Sin embargo, pese a esas dificultades y al desconocimiento sistemático que realiza el gobierno, primero de Toledo y luego el de García, la Decana de los profesores, señala que las elecciones del 30 de abril del año 2006 sirvieron para desenmascarar la estrategia trazada por los enemigos del magisterio y del SUTEP, quienes impusieron un proceso electoral viciado desde sus orígenes y que pretendió instalar en el Decanato de la Orden a Carlos Gallardo Gómez, candidato del Movimiento Democrático Magisterial (MDM) y promocionado intensamente por la prensa gobiernista y por los funcionarios del Ministerio de Educación.

La estrategia del gobierno era destruir al gremio de maestros más representativos del país y que tenía en la candidatura de Lozano a su principal representante. El objetivo fue siempre ganar, legal o ilegalmente, con o sin el respaldo del magisterio. Para ello se llegó a utilizar la infraestructura y los recursos logísticos del MED, pues no había el menor reparo en utilizar esos mecanismos como se demostró públicamente en diversos medios de comunicación.

Lozano señala que el veredicto irrefutable de miles de profesores expresados el 30 de abril del año 2006 fue el de elegir al Frente Amplio Gremial Magisterial (FRAGMA) para dirigir la Orden profesional de los maestros, y prueba su respaldo en los más de 113 mil votos que obtuvo, lo que representa el 44, 4% de los votos válidos.

“Esta voluntad popular del magisterio no ha sido ni es aceptada por los burócratas y funcionarios del MED, quienes han paralizado todo el proceso de transferencia administrativa desde aquel año, razón por la cual existen dificultades para la atención a los maestros y el normal desarrollo de las actividades de nuestra Orden profesional” afirma además Lozano.
En el terreno judicial
Luego de las elecciones y sin haber reconocido su derrota, el gobierno promovió un reconocimiento ilegal del cargo de Decano del Colegio de Profesores para el profesor Carlos. Gallardo, quien sorprendió a algunos maestros con la publicación de una Resolución del Comité Electoral Nacional del Colegio de Profesores, entregada sólo por una de sus integrantes, Yeny de los Ángeles Gamarra Díaz, su ex presidenta.

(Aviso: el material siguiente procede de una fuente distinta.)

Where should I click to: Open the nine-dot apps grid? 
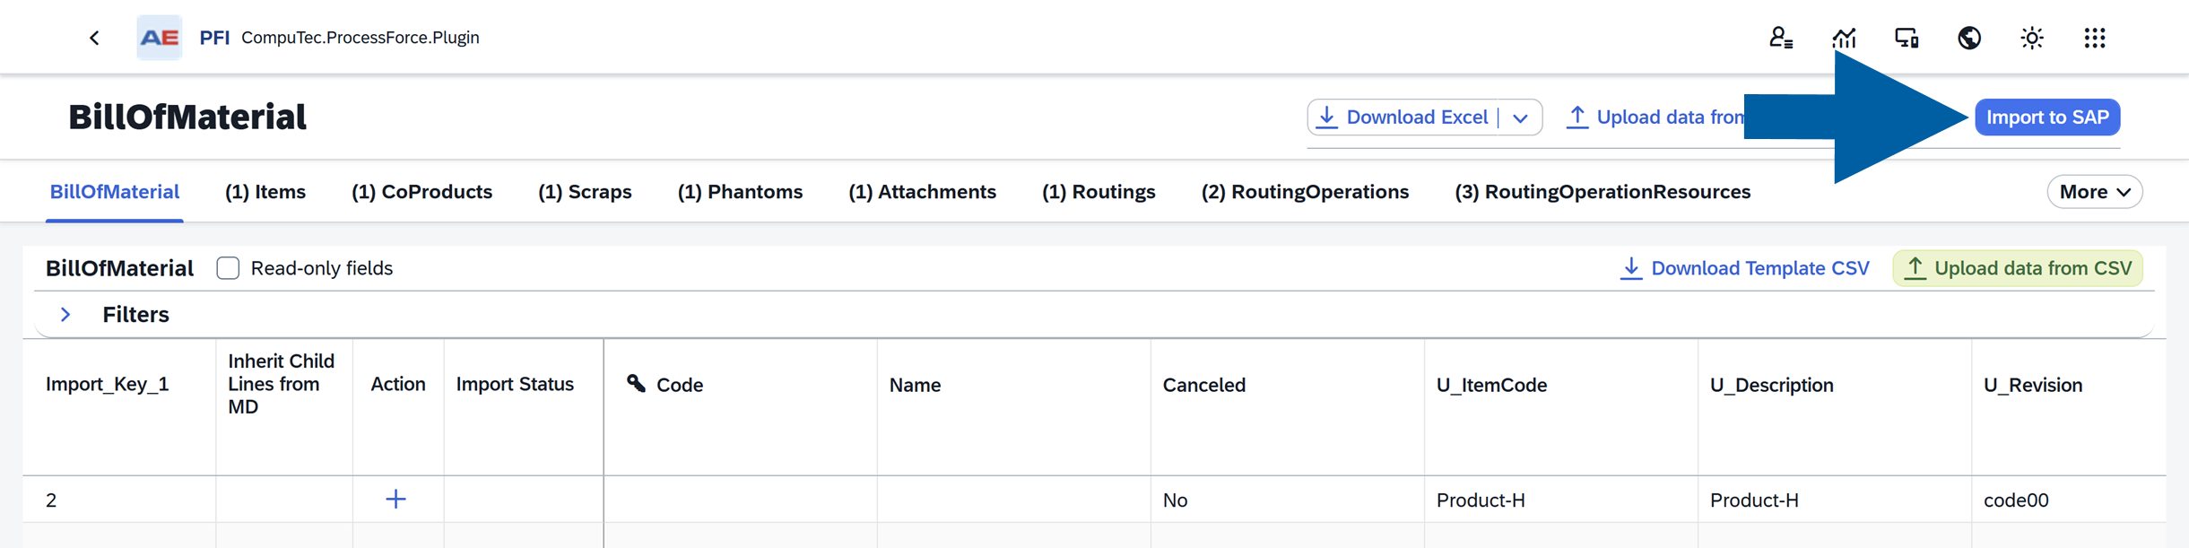2095,38
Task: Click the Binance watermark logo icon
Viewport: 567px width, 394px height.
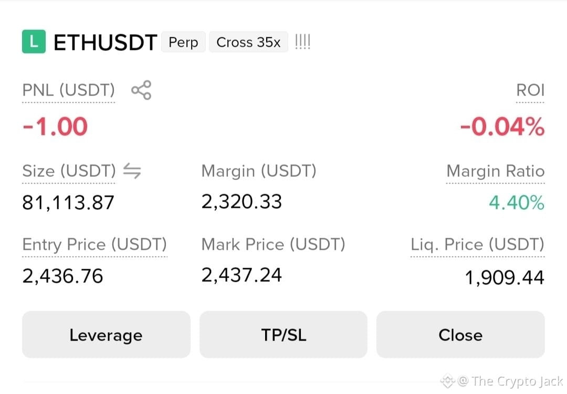Action: (x=447, y=381)
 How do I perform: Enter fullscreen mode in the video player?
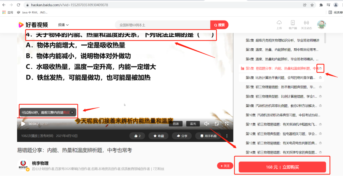[x=227, y=124]
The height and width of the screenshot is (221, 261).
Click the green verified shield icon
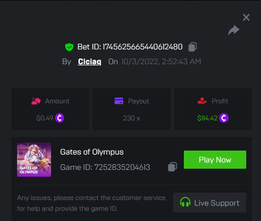(x=69, y=47)
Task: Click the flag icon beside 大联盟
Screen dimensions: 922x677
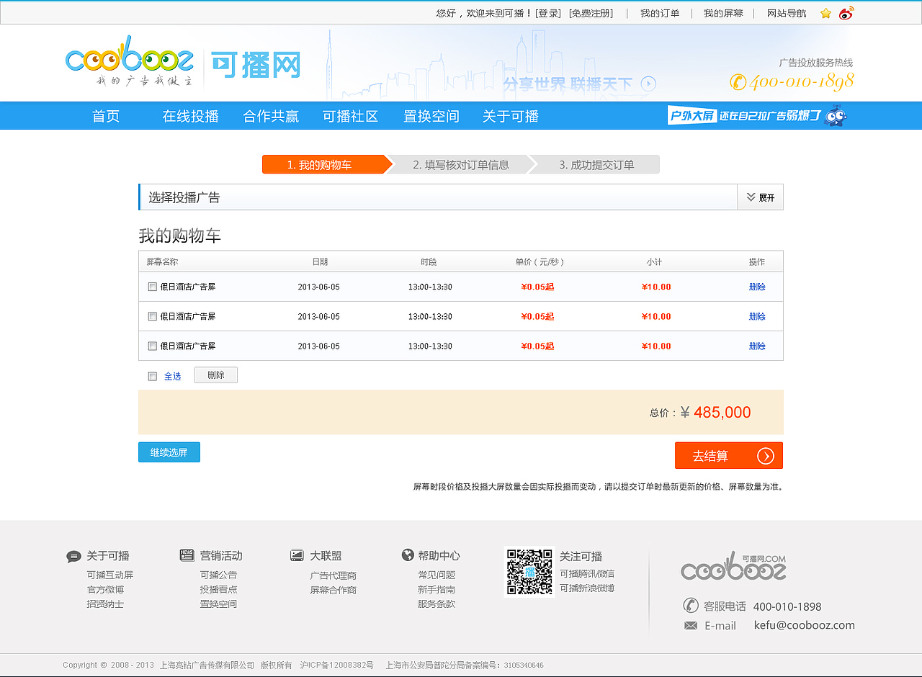Action: click(297, 555)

Esta Resolución aparecida en el boletín de avisos del diario oficial El Peruano, fue parte de un comunicado pagado y que ciertamente generó alguna confusión en el magisterio nacional.
Divide y reinarás
Esta fue siempre una máxima de los gobiernos de turno para liquidar a uno de los bastiones y fuerza importante del movimiento popular como es el SUTEP. A esto no ha sido ajeno el gobierno aprista, y parte de su estrategia ha estado orientada a liberalizar o precarizar las condiciones laborales de los trabajadores de la educación imponiendo una nueva Ley de Carrera Pública Magisterial en la que prácticamente se liquida la estabilidad laboral.

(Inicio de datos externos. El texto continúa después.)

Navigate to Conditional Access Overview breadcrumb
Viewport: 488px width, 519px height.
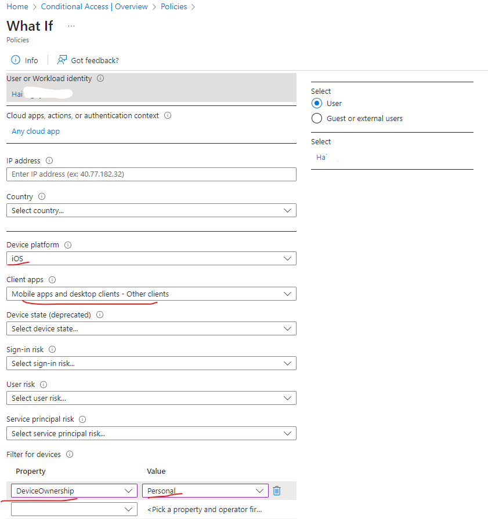pyautogui.click(x=95, y=6)
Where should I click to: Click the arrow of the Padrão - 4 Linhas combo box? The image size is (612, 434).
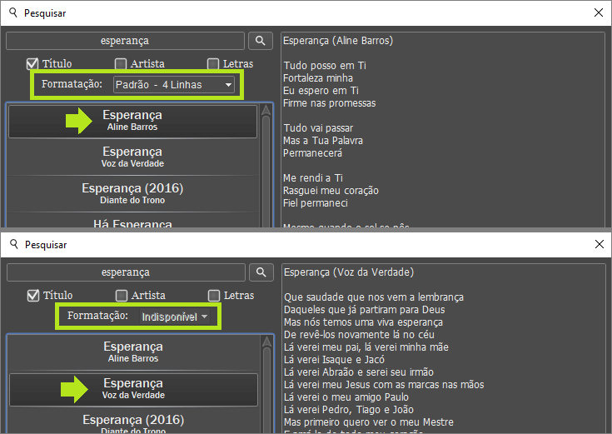point(228,85)
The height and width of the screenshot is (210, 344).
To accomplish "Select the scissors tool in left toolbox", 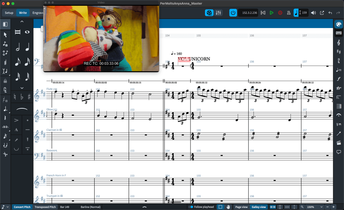I will click(x=5, y=154).
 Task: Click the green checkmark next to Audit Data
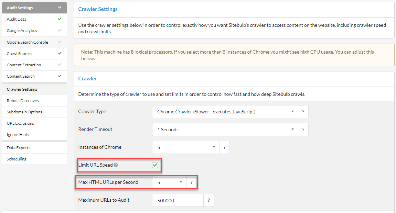coord(60,19)
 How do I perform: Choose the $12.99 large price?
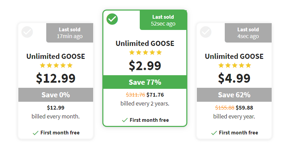click(56, 78)
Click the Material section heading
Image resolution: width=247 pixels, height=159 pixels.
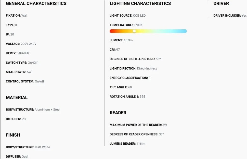(x=17, y=97)
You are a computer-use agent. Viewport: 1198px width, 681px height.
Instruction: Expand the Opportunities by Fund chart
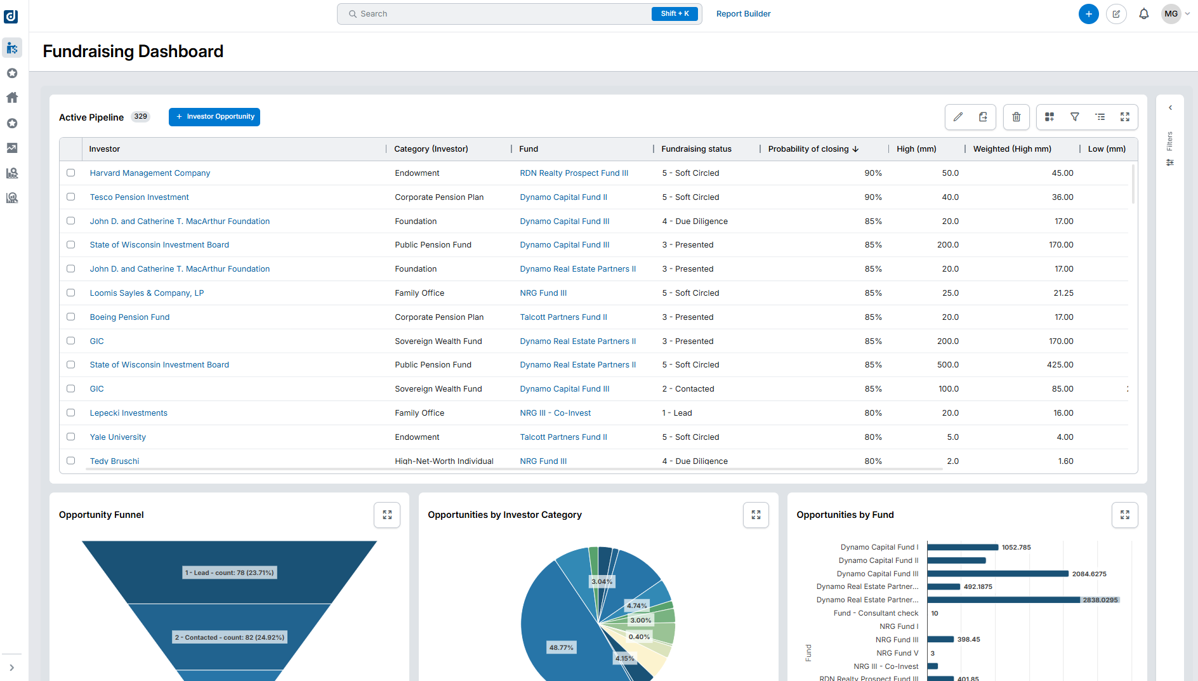[1124, 515]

La promulgación del DS 004-2006, que restringe las licencias y elimina el descuento sindical, así como el desconocimiento al derecho de huelga de los trabajadores, declarando a la educación como Servicio Público Esencial, contraviniendo las disposiciones y normas de la UNESCO respecto a que la educación no está considerada en ese rubro, van en la línea de destruir el sindicato o toda forma de asociación laboral.

En el fondo, estas disposiciones sólo han servido para ocultar la falta de interés del gobierno por el presupuesto para educación y su insensibilidad e incompetencia al dejar a los niños sin profesores para el inicio del año escolar. De la misma manera, la “evaluación censal”, una prueba realizada para los docentes, y el denominado “tercio superior”, medida que disponía que para contratos en la escuela pública, sólo iban a ser aceptados maestros que hayan obtenido la nota 14 en sus estudios de pregrado, disposiciones por demás discriminatorias y anti técnicas.

Detener la política neoliberal en educación es una de nuestras prioridades y en esa dirección orientamos nuestro accionar, a la par de hacer valer y respetar la decisión autónoma y democrática del magisterio. Esta nueva lucha por la legalidad institucional será dura, llena de obstáculos y sumamente larga; pero aquellos que tenemos el espíritu indoblegable continuaremos sin descuidar ningún espacio en nuestra defensa a la legalidad que por derecho nos corresponde. La legitimidad nos la ha dado el pueblo magisterial, de eso estamos convencidos.